Additionally, ELSS comes with a statutory lock-in period for 3 years. Even if, the fund is not performing well, or market is looking jittery, you can’t touch the money for the next 3 years while NPS allows you to switch the pension fund or asset allocation, though only 2 switches are allowed in a financial year.

There’s another difference. An individual can spread his investment across ELSS scheme as many as he wants, an individual can start a Sip with as little as Rs 500 per month. On the other hand, NPS does not allow to diversify the invested amount. An investor has to go with the single pension fund manager for the entire corpus.


ELSS comes with a mandatory lock-in period of 3 years, and an investor can withdraw their funds once the lock-in period is over. On the other hand, the lock-in period in the NPS has much longer. An investor can withdraw the amount from NPS at the time of his retirement only or if he turns out to be 60 years, whichever comes first.

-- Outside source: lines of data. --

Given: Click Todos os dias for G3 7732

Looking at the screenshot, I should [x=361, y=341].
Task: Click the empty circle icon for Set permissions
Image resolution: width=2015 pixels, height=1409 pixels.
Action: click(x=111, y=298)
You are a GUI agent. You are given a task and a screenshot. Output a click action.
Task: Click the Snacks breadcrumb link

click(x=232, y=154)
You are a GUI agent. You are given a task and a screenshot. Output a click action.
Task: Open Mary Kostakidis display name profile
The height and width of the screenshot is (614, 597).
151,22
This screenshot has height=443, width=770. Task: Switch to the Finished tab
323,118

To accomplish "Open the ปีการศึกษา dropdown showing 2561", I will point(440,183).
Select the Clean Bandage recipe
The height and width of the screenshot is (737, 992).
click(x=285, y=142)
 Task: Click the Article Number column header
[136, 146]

However partial withdrawals are allowed, but that is allowed for a specific reason like child marriage, for child higher education or at the time of critical illness. But only three withdrawals are allowed for the entire duration, and that too, if you have completed three years in the NPS.

And, also on redemption, only 60% of the entire corpus can be withdrawn, for the remaining part of 40%, compulsorily have to put in an annuity to get a monthly pension. Thus, 40% of the invested amount is not available upon retirement.

Well, these restrictions on withdrawal is a plus point for investors. Equity could create wealth for its investor only if they stayed invested over a period of time. if you used to dip into your savings for unnecessary expenses, then NPS comes out as a Good companion for the long term.


Mutual funds have a fairly simple cost, which we have known as TER (Total expense ratio). This is a percentage form which is charged on the fund and gets deducted from the Fund nav daily. This comprises of all the expenses of Mutual fund company like administrative expenses, fund managers fee, operational expenses, Custodian fee. For the regular plan, it may go up to 2-2.5% annually. However, for Direct plan wherein one can start investing without a distributor, and need not- to pay any commission.  

Although Direct plan in the mutual fund does come not much costly to investors, it may not match the ultra-low-cost structure of the NPS, wherein mere 0.01% fee is charged annually.

What investors should do:

After knowing all the details mentioned above, we can safely conclude that Equity as an asset class could be a wealth generator for an investor.

But, that’s only possible if one stayed invested in all market time frame. And, ELSS does not save your tax only but also giving you an advantage of capital growth. In addition to this, if you come in the higher tax bracket and your 80c limit is already exhausted, then you may think of NPS, wherein under sec 80ccd(1b), you may start investing upto Rs 50,000 and could save additional tax of Rs 15,600.


  1. Nice reading materials i would like to read and received such kind of financial artical in future

    Thank you bery much

  2. NPS has a major or biggest disadvantage to most persons is, it blocks your 40% of your money at retirement, which is to be mandatorily invested in Annuity Plans of LIC, ICICI, HDFC, SBI, Kotak, Bajaj, Star Union, Edelweiss etc.
    If anyone wants to take Annuity Plan, he can take separately and need not to go through this route where he has no control on investment amount to Annuity Plan. Secondly, he doesn’t know in detail where his money is spent, like in which fund or security.